Amyotrophic lateral sclerosis with predominant pyramidal signs -- early diagnosis by magnetic resonance imaging

OBJECTIVE: To evaluate the role of magnetic resonance imaging (MRI) in the early diagnosis of amyotrophic lateral sclerosis (ALS) with predominant upper motor neuron (UMN) signs in the initial stage of the disease. PATIENTS AND METHOD: Two patients with ALS were found to have spastic quadriparesis with no wasting or fasciculation in the limbs in the early stage of the disease. Both were subjected to MRI of the head and cervical spine to look for any specific diagnostic feature.
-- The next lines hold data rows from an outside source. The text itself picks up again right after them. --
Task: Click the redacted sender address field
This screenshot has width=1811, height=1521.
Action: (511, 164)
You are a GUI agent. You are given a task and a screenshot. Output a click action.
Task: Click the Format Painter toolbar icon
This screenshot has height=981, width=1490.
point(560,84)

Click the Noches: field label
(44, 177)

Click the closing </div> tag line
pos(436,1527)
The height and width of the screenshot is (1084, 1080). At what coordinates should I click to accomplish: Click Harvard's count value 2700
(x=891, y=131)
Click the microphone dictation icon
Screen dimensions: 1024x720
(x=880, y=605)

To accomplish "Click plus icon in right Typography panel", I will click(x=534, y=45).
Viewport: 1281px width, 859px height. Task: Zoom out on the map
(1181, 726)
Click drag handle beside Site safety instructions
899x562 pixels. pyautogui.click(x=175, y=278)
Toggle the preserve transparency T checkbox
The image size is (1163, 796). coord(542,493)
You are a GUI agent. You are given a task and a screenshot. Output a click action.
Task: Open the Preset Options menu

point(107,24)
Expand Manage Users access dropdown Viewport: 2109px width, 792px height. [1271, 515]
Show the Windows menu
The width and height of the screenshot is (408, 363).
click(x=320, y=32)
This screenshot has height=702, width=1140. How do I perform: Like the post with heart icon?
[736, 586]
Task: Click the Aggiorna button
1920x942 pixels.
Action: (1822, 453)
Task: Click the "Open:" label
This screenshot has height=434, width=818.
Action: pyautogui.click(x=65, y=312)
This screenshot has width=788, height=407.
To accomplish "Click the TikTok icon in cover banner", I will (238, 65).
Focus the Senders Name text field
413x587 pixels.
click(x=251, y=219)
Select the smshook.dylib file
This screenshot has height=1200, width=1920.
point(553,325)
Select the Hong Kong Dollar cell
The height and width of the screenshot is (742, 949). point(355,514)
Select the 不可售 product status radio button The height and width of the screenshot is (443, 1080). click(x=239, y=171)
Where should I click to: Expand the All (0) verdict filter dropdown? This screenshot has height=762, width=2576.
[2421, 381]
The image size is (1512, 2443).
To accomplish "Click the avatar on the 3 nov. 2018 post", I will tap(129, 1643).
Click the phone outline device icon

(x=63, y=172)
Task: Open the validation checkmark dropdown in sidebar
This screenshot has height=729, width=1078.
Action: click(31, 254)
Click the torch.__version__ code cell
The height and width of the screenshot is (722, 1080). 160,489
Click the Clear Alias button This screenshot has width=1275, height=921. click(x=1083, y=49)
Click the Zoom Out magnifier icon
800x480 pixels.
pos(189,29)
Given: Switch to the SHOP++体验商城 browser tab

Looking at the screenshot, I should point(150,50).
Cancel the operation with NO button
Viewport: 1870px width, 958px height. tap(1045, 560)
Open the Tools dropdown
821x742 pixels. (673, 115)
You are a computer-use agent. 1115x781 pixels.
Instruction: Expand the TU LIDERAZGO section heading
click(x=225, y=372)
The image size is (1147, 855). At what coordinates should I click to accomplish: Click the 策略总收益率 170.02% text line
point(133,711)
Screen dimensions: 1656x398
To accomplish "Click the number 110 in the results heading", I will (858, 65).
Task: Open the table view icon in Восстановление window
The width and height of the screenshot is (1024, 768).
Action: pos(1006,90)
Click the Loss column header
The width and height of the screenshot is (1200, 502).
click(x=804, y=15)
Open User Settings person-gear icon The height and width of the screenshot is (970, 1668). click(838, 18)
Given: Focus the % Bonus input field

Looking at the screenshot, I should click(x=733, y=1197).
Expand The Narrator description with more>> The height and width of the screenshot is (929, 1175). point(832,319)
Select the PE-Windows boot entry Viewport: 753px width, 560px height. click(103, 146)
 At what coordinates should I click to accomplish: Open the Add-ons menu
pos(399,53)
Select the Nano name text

Both of them were followed with clinical evaluation and electroneuromyography (ENMG) for the definitive diagnosis of ALS. RESULTS: Magnetic resonance imaging showed selective degeneration of the pyramidal tracts in the contiguous axial cuts from subcortical white matter to cerebral peduncles. The finding was more visible in the coronal section. In addition, there was T1 hyperintensity visible along the anterior aspect of the spinal cord in the cervical region. These findings were suggestive of ALS, the diagnosis that was subsequently confirmed by serial clinical follow-up and ENMG. CONCLUSION: It is difficult to diagnose ALS in the early stage of the disease especially if the pyramidal signs predominate over the lower motor neuron (LMN) signs; MRI might be useful in such cases.